Optic nerve decompression for AION
Designed to evaluate whether optic nerve sheath decompression would benefit patients with nonarteritic AION, this trial began in October 1992 and was halted in October 1994. Patients in the treatment group were almost two times more likely to lose 3 or more lines of vision than in the observation group (23.9% vs 12.4%)1. In fact, the title of the JAMA paper is “Optic nerve sheath decompression surgery for NAION is not effective and may be harmful.”
MPS laser for choroidal neovascularization due to AMD (non-subfoveal)
There is a “must read” article that written by Stuart Fine, MD in which he recalls his experience with the initial MPS study.
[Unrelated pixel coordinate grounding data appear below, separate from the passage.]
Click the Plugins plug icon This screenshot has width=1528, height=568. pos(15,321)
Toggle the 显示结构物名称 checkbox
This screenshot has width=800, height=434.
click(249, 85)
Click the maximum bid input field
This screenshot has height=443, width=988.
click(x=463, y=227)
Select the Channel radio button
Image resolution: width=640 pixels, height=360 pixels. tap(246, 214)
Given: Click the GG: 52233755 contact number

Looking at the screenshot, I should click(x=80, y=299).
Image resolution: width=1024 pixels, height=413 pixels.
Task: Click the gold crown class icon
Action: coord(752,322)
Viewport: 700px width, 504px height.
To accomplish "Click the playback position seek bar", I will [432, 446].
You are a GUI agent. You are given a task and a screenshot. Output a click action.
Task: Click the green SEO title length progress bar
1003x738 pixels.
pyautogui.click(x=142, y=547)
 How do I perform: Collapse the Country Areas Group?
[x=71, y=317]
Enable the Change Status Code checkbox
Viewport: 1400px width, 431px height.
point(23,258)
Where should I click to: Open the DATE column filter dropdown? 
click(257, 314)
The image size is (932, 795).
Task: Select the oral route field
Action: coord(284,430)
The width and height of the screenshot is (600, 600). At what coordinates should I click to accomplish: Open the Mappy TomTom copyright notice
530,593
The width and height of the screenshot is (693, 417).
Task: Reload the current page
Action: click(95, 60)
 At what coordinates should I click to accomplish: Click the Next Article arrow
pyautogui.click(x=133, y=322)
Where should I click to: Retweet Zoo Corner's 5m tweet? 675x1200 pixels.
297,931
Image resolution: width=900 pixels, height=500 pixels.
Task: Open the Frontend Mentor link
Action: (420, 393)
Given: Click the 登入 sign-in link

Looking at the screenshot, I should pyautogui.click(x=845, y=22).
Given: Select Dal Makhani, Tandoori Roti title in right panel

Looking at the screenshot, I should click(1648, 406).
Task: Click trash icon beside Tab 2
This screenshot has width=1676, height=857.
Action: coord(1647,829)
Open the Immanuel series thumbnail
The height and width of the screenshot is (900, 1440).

At the time, there was controversy about the benefits (and risks) of thermal laser treatment for choroidal neovascularization for AMD. The 18 month results of the study showed that 60% of untreated eyes and 25% of treated eyes lost 6 or more lines of vision. These results were not disclosed when Dr. Fine called each of the 16 MPS principle investigators to schedule a meeting to discuss the results. At the time, he asked each of the investigators if they felt the laser treatment was helpful. Fifteen of the 16 felt that it probably was not. This led Dr. Fine to say, “…even experienced clinicians can reach erroneous conclusions based on following a few dozen patients without an appropriate comparison group.”2
Oral steroids for optic neuritis
The Optic Neuritis Treatment Trial demonstrated a benefit to IV steroids (for 3 days) followed by oral steroids in speeding recovery of vision and improving the visual outcomes at 6 months. Another important finding of the ONTT was the fact that oral steroids alone was ineffective at treating optic neuritis and increases the risk of new episodes. This led the Optic Neuritis Study Group to recommend that oral steroids alone should be avoided.3
The past is littered with inaccurate assumptions based on “clinical impressions”. Hopefully the CATT trial will let us know the correct answer. For now, the only way you will be “wrong” is if you don't realize that you could be.
*Avastin use in ophthalmic diseases is off-label.
References:
1 Optic nerve decompression surgery for nonarteritic anterior ischemic optic neuropathy (NAION) is not effective and may be harmful. Ischemic Optic Neuropathy Decompression Trial Research Group. JAMA 1995; 273: 625-632.
2 Age-Related Macular Degeneration 1969–2004: A 35-Year Personal Perspective. SL Fine. Am J Ophthalmol 2005;139:405–420.
3 Randomized, controlled trial of corticosteroids in the treatment of acute optic neuritis. The Optic Neuritis Study Group. N Engl J Med 1992; 326(9):581-588.